→ Task objective
Recast each line of the listing below as an item in a numbered list, and omit the blank lines.

→ Data supplied
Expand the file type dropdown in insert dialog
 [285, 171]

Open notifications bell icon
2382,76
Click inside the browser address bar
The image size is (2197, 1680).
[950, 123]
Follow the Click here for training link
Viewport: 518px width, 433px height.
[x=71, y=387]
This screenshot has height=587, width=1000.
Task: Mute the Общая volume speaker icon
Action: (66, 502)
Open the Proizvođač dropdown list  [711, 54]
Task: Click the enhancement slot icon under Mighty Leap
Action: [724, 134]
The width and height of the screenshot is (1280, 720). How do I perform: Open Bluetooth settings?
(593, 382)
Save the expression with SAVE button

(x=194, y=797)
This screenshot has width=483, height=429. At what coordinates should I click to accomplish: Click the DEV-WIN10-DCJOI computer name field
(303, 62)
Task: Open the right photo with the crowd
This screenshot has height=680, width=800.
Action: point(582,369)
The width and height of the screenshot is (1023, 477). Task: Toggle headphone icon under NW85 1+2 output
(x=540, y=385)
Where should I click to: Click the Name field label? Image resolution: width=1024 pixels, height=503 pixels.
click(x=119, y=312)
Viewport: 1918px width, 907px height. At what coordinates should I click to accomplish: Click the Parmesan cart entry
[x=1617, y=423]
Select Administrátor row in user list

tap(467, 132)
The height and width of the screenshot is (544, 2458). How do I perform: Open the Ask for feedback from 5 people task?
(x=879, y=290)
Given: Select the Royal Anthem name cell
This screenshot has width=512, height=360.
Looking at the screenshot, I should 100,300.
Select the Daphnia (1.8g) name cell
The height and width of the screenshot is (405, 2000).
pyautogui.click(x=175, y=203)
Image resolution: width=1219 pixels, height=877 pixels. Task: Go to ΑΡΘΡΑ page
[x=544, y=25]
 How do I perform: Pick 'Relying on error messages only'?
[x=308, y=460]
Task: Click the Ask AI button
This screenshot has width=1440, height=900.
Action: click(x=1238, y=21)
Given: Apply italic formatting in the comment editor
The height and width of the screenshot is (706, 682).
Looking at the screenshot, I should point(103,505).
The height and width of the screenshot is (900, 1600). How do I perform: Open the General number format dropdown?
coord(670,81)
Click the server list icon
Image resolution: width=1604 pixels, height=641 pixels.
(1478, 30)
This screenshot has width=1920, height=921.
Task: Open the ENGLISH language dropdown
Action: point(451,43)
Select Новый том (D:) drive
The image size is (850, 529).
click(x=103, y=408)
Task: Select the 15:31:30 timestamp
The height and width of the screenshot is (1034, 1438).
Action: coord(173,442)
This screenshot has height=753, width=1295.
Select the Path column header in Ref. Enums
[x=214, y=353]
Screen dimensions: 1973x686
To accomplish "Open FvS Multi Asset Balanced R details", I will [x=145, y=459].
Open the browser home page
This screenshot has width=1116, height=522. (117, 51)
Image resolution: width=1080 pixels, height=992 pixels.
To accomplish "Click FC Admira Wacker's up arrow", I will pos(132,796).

→ Solution
1. Expand the file type dropdown in insert dialog
2.  [285, 171]
3. Open notifications bell icon
4. 2382,76
5. Click inside the browser address bar
6. The image size is (2197, 1680).
7. [950, 123]
8. Follow the Click here for training link
9. Viewport: 518px width, 433px height.
10. [x=71, y=387]
11. This screenshot has height=587, width=1000.
12. Task: Mute the Общая volume speaker icon
13. Action: (66, 502)
14. Open the Proizvođač dropdown list  [711, 54]
15. Task: Click the enhancement slot icon under Mighty Leap
16. Action: [724, 134]
17. The width and height of the screenshot is (1280, 720). How do I perform: Open Bluetooth settings?
18. (593, 382)
19. Save the expression with SAVE button
20. (x=194, y=797)
21. This screenshot has width=483, height=429. At what coordinates should I click to accomplish: Click the DEV-WIN10-DCJOI computer name field
22. (303, 62)
23. Task: Open the right photo with the crowd
24. This screenshot has height=680, width=800.
25. Action: point(582,369)
26. The width and height of the screenshot is (1023, 477). Task: Toggle headphone icon under NW85 1+2 output
27. (x=540, y=385)
28. Where should I click to: Click the Name field label? Image resolution: width=1024 pixels, height=503 pixels.
29. click(x=119, y=312)
30. Viewport: 1918px width, 907px height. At what coordinates should I click to accomplish: Click the Parmesan cart entry
31. [x=1617, y=423]
32. Select Administrátor row in user list
33. tap(467, 132)
34. The height and width of the screenshot is (544, 2458). How do I perform: Open the Ask for feedback from 5 people task?
35. (x=879, y=290)
36. Given: Select the Royal Anthem name cell
37. This screenshot has width=512, height=360.
38. Looking at the screenshot, I should 100,300.
39. Select the Daphnia (1.8g) name cell
40. The height and width of the screenshot is (405, 2000).
41. pyautogui.click(x=175, y=203)
42. Image resolution: width=1219 pixels, height=877 pixels. Task: Go to ΑΡΘΡΑ page
43. [x=544, y=25]
44.  How do I perform: Pick 'Relying on error messages only'?
45. [x=308, y=460]
46. Task: Click the Ask AI button
47. This screenshot has width=1440, height=900.
48. Action: click(x=1238, y=21)
49. Given: Apply italic formatting in the comment editor
50. The height and width of the screenshot is (706, 682).
51. Looking at the screenshot, I should point(103,505).
52. The height and width of the screenshot is (900, 1600). How do I perform: Open the General number format dropdown?
53. coord(670,81)
54. Click the server list icon
55. Image resolution: width=1604 pixels, height=641 pixels.
56. (1478, 30)
57. This screenshot has width=1920, height=921.
58. Task: Open the ENGLISH language dropdown
59. Action: point(451,43)
60. Select Новый том (D:) drive
61. The image size is (850, 529).
62. click(x=103, y=408)
63. Task: Select the 15:31:30 timestamp
64. The height and width of the screenshot is (1034, 1438).
65. Action: coord(173,442)
66. This screenshot has height=753, width=1295.
67. Select the Path column header in Ref. Enums
68. [x=214, y=353]
69. Screen dimensions: 1973x686
70. To accomplish "Open FvS Multi Asset Balanced R details", I will [x=145, y=459].
71. Open the browser home page
72. This screenshot has width=1116, height=522. (117, 51)
73. Image resolution: width=1080 pixels, height=992 pixels.
74. To accomplish "Click FC Admira Wacker's up arrow", I will pos(132,796).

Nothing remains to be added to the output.